Target position records
(begin)
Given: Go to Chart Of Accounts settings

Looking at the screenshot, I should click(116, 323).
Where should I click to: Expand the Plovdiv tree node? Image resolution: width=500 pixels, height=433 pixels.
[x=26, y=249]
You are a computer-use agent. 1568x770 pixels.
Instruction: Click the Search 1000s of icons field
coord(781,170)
(end)
(begin)
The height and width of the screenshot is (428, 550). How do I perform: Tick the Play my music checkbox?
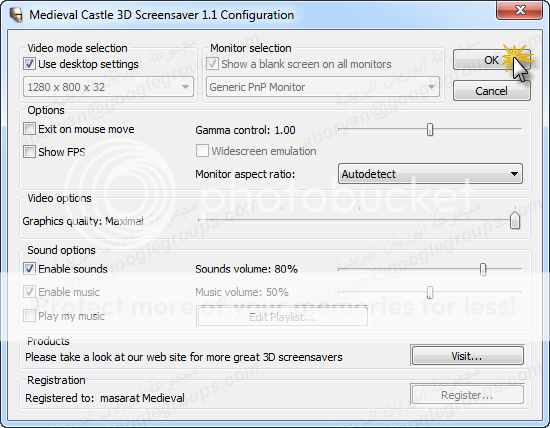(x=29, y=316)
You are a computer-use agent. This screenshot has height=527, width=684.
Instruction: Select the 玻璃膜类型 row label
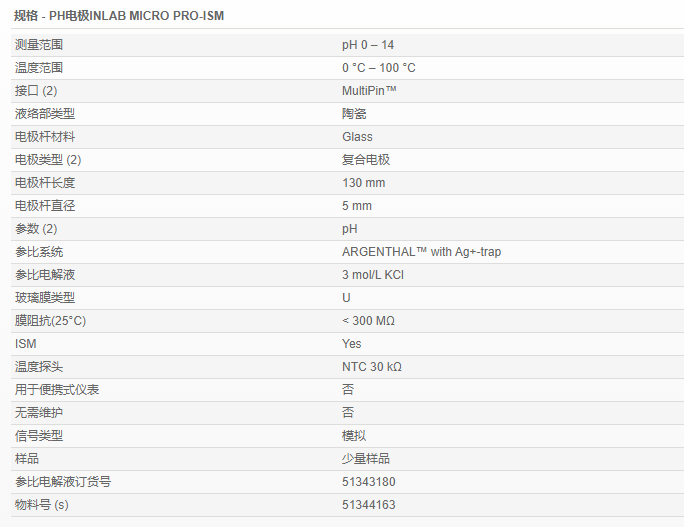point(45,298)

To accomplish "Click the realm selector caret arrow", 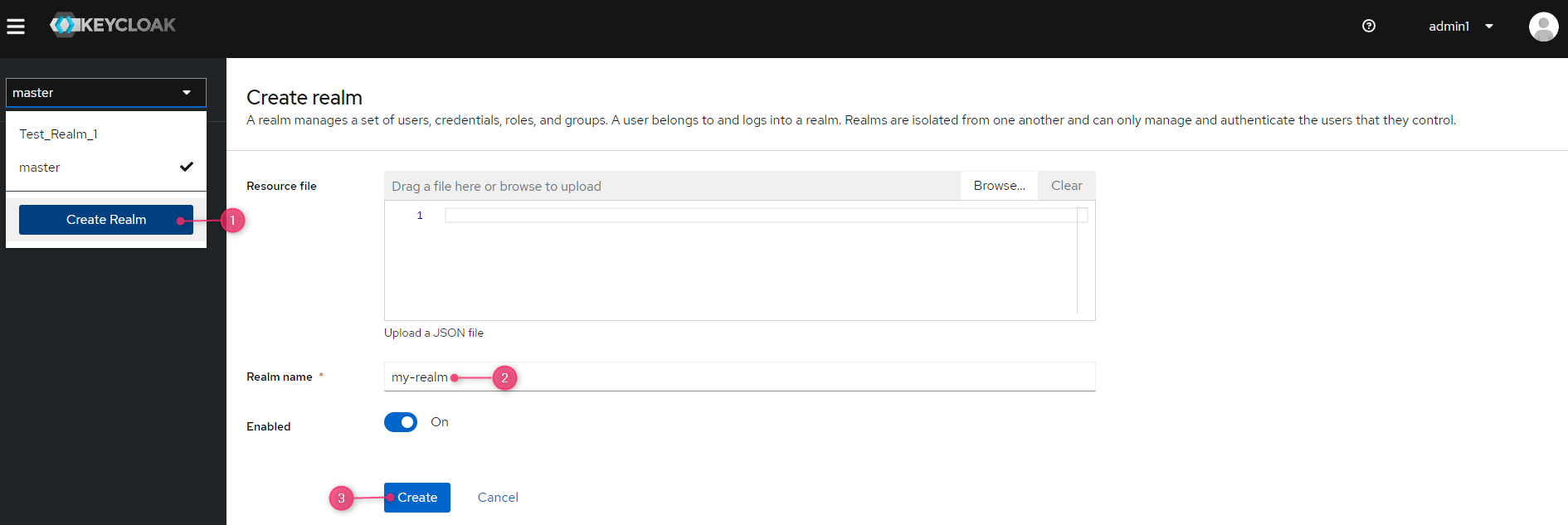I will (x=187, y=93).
(end)
◆ **TASK PROMPT**
Copy the rows from the line containing "Given: Go to Chart Of Accounts settings" through the line containing "coord(781,170)", reproducing each one without any change.

◆ **SOLUTION TO THIS EXERCISE**
Given: Go to Chart Of Accounts settings

Looking at the screenshot, I should click(116, 323).
Where should I click to: Expand the Plovdiv tree node? Image resolution: width=500 pixels, height=433 pixels.
[x=26, y=249]
You are a computer-use agent. 1568x770 pixels.
Instruction: Click the Search 1000s of icons field
coord(781,170)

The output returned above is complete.